Schwache Indikatoren
kurze Abwesenheiten während der Arbeitszeit | plötzlich ungepflegte Erscheinung | Nebentätigkeit ohne Kenntnis des Arbeitgebers |
unangemessen viele oder teure Anschaffungen | kurze Urlaubszeiten zur Verhinderung von Vertretung | Weigerung einer Versetzung oder neuen Aufgabenbereichs |
sinkende Qualität der Arbeit | Alkoholgeruch | soziale Probleme |
unangemessene Reaktionen | eingehende Pfändungen | Gerüchte |
Starke Indikatoren
Vermeidung von Vergleichsangeboten | auffällig kurze Bearbeitungszeiten bei begünstigenden Entscheidungen | Beauftragung gleicher Lieferanten trotz Fehler, schlechter Qualität oder unüblicher Preise bei unglaubwürdiger Erklärung |
stillschweigende Duldung von Fehlverhalten | eigene Nebentätigkeit bei begünstigten Unternehmen oder bei Angehörigen | Häufung fehlender Belege /Unterlagen oder Dokumentation des Vorgangs |
Umgehung von Kontrollen oder zuständigen Stellen | häufigere Dienstreisen als notwendig zu bestimmten Unternehmen | häufigerer Besuch als notwendig von bestimmten Unternehmen |
Abschottung einzelner Aufgabenbereiche | übermäßige Fehleranzahl | Häufung von Beschwerden |
Zusammenfassung
- Das Bewusstsein und die Kenntnis der Red Flags unterstützen die systematische, und nicht nur zufällige, Identifizierung von Betrugsfällen.
- Üblicherweise treffen die drei Merkmale (Triangle) zusammen, diese sind aber nicht immer erkennbar.
- Aus diesem Grund sollte Hinweisen nachgegangen werden.
- Sind Indikatoren gegeben, ist abzuwägen, ob eine Überprüfung oder Meldung angebracht ist.
- Die Verhinderung von Fraud-Fällen kann durch präventive Maßnahmen, wie Kontrollen und andere organisatorische Maßnahmen, erfolgen.
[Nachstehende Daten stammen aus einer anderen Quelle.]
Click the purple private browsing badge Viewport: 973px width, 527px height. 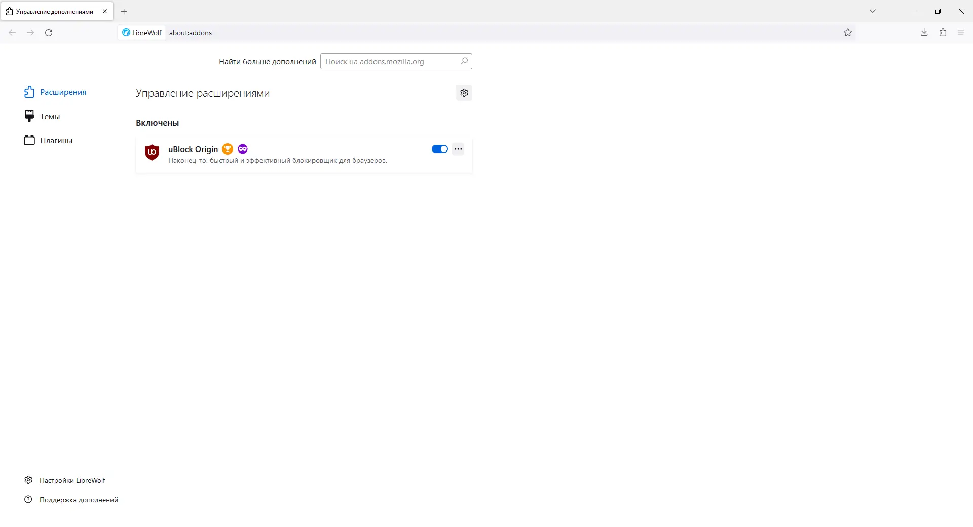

Diese werden im zweiten Teil des Artikels besprochen.
PRAXISTIPPS
- In der Praxis wird man nicht immer alle drei Punkte erkennen können.
- Situationen und Menschen ändern sich im Laufe des Arbeitslebens.
- Achten Sie besonders auf Anlässe, da diese leichter zu erkennen sind.
- Obige aufgezählte Rechtfertigungen, die scherzhaft unter Kollegen ausgesprochen werden, können ein erster Hinweis sein.
- Alle genannten Anzeichen sind lediglich Indizien. Hüten Sie sich vor Vorverurteilungen!